▶ **Prompt**:
Look below for the lines from the one with "Click the help icon beside 적립포인트" to the one with "Task: Click the distant", and copy exactly those lines, both ends included.

Saved data entries:
----------------

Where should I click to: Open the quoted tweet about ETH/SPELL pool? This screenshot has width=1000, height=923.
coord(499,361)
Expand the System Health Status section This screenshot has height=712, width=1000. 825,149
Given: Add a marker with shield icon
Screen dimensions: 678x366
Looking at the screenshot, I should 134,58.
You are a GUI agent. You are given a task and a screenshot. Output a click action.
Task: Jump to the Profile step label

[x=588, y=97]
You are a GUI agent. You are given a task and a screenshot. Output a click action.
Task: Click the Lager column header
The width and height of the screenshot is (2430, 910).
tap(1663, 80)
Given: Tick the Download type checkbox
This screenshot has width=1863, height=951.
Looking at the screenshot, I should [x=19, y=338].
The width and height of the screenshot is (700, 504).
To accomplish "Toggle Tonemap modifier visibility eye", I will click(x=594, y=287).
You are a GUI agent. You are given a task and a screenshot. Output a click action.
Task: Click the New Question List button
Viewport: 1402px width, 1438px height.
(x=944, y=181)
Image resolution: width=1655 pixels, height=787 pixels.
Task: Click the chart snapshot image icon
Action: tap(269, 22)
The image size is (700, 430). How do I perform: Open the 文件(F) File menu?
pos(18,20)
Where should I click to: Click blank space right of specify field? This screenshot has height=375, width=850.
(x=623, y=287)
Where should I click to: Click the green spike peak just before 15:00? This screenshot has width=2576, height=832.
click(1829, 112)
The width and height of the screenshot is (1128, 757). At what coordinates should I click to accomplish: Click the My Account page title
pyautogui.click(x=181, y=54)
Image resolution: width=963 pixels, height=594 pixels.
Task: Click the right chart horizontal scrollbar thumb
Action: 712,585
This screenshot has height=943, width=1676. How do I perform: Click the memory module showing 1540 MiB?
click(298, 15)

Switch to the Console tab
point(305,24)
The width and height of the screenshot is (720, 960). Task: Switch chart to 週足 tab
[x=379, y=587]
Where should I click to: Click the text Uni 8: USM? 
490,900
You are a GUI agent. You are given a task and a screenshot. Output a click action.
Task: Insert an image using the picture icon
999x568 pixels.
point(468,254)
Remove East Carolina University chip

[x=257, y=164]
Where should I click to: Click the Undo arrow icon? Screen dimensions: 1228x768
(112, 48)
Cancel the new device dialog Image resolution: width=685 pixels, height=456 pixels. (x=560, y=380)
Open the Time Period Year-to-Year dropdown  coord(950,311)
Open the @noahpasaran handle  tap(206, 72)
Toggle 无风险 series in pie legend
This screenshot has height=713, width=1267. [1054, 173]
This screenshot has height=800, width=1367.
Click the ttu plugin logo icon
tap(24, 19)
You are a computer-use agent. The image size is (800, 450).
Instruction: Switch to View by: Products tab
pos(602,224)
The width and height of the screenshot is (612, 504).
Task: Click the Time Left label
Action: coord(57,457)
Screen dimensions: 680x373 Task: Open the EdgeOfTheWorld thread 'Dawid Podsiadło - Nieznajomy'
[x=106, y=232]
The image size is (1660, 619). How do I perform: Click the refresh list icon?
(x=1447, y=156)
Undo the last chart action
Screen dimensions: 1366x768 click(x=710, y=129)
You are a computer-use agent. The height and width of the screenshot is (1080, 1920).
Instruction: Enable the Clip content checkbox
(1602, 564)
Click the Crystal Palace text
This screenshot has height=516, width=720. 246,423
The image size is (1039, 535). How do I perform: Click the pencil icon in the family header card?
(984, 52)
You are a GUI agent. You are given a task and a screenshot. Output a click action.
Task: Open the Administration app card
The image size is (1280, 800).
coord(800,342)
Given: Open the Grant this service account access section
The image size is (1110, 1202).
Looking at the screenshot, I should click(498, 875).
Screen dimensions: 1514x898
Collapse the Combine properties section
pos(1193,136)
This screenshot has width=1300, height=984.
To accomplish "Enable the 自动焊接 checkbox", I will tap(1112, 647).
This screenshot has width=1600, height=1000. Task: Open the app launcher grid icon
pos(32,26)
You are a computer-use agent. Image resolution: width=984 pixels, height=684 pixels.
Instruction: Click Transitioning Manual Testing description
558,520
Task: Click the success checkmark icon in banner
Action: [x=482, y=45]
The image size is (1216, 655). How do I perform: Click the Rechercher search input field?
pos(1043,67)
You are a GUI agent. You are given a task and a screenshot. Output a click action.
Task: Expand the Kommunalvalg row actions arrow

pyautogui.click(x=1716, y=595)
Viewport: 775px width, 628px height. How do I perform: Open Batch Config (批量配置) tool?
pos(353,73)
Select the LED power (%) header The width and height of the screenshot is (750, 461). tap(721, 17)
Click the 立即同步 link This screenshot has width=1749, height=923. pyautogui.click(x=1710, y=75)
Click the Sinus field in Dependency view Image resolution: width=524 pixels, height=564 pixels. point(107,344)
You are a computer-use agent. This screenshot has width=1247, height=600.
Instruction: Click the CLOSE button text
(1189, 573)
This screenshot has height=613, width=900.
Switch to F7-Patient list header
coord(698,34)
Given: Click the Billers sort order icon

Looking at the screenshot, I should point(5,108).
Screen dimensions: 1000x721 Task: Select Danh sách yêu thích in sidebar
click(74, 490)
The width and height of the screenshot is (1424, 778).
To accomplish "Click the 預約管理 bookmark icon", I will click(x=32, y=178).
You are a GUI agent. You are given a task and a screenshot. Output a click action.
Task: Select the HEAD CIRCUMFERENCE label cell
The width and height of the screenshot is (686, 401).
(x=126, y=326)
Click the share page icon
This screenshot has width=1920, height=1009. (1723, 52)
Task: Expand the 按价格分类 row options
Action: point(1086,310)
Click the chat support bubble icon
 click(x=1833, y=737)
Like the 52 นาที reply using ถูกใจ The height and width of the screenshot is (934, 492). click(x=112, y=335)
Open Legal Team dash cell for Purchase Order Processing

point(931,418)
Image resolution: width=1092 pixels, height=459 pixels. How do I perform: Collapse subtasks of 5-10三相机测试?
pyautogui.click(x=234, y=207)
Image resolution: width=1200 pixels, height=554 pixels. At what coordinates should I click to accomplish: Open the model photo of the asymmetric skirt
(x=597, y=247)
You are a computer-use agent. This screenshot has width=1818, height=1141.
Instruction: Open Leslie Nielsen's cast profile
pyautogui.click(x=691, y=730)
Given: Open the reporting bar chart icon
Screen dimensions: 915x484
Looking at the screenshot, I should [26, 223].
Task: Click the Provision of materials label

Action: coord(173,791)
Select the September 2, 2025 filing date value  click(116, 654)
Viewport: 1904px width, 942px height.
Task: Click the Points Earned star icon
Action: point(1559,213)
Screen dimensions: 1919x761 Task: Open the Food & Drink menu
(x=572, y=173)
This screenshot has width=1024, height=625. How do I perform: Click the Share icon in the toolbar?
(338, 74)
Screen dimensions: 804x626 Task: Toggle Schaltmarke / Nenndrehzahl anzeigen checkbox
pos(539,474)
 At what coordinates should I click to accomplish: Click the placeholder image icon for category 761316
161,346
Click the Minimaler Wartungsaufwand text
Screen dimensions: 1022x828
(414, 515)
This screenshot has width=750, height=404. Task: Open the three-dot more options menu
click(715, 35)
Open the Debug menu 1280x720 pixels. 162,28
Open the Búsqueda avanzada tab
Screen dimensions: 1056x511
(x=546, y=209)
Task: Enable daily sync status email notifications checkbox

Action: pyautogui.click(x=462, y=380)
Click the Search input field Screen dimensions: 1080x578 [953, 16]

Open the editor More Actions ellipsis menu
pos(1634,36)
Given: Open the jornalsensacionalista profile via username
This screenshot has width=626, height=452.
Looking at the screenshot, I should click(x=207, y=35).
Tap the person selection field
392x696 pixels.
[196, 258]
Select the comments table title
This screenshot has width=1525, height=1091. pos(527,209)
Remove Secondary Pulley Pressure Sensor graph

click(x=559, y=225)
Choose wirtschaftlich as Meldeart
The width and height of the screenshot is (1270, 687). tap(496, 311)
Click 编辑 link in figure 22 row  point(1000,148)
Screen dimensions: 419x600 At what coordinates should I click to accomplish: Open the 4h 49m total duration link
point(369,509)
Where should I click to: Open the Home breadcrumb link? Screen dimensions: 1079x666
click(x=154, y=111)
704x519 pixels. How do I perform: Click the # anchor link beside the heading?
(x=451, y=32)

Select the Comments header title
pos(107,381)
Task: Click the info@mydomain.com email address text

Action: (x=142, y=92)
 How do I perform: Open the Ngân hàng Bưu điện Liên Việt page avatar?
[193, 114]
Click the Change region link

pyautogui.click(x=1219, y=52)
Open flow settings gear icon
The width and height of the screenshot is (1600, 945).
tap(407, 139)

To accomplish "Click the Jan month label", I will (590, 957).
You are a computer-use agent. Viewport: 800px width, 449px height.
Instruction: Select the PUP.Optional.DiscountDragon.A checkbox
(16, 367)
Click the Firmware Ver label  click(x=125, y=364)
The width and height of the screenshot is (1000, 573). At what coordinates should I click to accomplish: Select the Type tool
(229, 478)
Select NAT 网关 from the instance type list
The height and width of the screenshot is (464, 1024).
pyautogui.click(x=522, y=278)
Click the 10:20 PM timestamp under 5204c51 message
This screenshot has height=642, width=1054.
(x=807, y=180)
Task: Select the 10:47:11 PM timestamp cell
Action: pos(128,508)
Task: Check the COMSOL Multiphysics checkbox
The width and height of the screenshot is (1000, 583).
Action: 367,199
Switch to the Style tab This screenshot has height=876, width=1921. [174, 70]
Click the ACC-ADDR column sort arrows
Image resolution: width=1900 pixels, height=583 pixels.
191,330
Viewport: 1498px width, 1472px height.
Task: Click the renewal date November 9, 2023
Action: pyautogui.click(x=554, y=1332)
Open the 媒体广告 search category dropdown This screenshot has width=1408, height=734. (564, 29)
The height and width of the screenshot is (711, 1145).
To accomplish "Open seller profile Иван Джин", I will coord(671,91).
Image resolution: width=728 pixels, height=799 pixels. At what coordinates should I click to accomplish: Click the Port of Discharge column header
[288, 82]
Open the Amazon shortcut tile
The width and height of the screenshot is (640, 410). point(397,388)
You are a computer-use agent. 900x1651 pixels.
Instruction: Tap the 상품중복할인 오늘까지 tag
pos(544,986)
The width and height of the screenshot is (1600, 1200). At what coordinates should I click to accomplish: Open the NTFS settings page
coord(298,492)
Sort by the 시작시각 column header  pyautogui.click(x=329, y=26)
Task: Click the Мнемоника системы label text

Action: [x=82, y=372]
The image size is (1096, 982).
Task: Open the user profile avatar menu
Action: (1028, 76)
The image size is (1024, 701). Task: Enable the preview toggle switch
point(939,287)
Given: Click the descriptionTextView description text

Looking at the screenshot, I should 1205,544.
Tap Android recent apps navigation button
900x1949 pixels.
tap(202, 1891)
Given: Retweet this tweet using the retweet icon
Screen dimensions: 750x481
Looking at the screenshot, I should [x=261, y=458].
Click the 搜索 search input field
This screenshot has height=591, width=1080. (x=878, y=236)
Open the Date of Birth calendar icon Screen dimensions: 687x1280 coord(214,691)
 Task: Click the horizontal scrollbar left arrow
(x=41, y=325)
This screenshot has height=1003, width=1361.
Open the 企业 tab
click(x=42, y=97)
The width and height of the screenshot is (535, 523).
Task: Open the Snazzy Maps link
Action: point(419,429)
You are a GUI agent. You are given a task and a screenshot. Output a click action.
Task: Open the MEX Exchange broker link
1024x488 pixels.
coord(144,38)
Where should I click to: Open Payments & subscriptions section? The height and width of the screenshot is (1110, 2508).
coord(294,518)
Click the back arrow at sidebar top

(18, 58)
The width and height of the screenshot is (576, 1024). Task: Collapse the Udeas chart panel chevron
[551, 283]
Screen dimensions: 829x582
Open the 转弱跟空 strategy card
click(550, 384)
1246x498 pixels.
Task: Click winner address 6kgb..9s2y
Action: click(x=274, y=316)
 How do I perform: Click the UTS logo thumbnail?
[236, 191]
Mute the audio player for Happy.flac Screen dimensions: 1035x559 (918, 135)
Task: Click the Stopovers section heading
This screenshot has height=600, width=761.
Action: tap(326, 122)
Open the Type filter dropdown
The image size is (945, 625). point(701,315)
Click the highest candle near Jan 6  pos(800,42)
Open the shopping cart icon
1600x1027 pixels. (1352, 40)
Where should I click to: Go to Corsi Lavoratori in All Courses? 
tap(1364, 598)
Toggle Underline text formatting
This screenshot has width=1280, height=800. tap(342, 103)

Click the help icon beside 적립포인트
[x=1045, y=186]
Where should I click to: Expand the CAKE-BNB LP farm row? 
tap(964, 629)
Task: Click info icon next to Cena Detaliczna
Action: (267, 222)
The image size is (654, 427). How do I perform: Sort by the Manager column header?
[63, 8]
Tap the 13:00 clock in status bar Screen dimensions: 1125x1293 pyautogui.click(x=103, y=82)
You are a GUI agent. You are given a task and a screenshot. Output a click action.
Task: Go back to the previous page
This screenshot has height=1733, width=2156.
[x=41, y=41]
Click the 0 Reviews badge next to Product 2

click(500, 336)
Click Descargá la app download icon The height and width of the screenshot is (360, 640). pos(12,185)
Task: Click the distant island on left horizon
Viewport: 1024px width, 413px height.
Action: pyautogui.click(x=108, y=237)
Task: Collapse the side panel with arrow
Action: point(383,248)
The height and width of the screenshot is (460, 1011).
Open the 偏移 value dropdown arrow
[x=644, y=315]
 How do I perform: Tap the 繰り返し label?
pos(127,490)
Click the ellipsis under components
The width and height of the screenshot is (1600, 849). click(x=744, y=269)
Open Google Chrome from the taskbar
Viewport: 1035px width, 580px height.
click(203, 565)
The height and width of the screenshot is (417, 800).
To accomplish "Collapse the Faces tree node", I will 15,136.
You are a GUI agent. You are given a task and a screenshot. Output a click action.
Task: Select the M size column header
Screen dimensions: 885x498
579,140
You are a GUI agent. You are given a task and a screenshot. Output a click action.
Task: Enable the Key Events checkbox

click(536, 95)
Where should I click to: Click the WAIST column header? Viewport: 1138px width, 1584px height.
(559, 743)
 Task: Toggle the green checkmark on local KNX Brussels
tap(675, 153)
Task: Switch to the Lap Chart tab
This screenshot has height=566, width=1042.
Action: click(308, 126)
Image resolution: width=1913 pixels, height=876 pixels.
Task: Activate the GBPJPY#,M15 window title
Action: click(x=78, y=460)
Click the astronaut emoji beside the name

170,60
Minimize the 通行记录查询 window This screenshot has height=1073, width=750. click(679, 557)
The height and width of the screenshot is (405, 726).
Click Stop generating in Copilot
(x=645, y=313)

----------------

▶ **Exercise response**:
Click the help icon beside 적립포인트
[x=1045, y=186]
Where should I click to: Expand the CAKE-BNB LP farm row? 
tap(964, 629)
Task: Click info icon next to Cena Detaliczna
Action: (267, 222)
The image size is (654, 427). How do I perform: Sort by the Manager column header?
[63, 8]
Tap the 13:00 clock in status bar Screen dimensions: 1125x1293 pyautogui.click(x=103, y=82)
You are a GUI agent. You are given a task and a screenshot. Output a click action.
Task: Go back to the previous page
This screenshot has height=1733, width=2156.
[x=41, y=41]
Click the 0 Reviews badge next to Product 2

click(500, 336)
Click Descargá la app download icon The height and width of the screenshot is (360, 640). pos(12,185)
Task: Click the distant island on left horizon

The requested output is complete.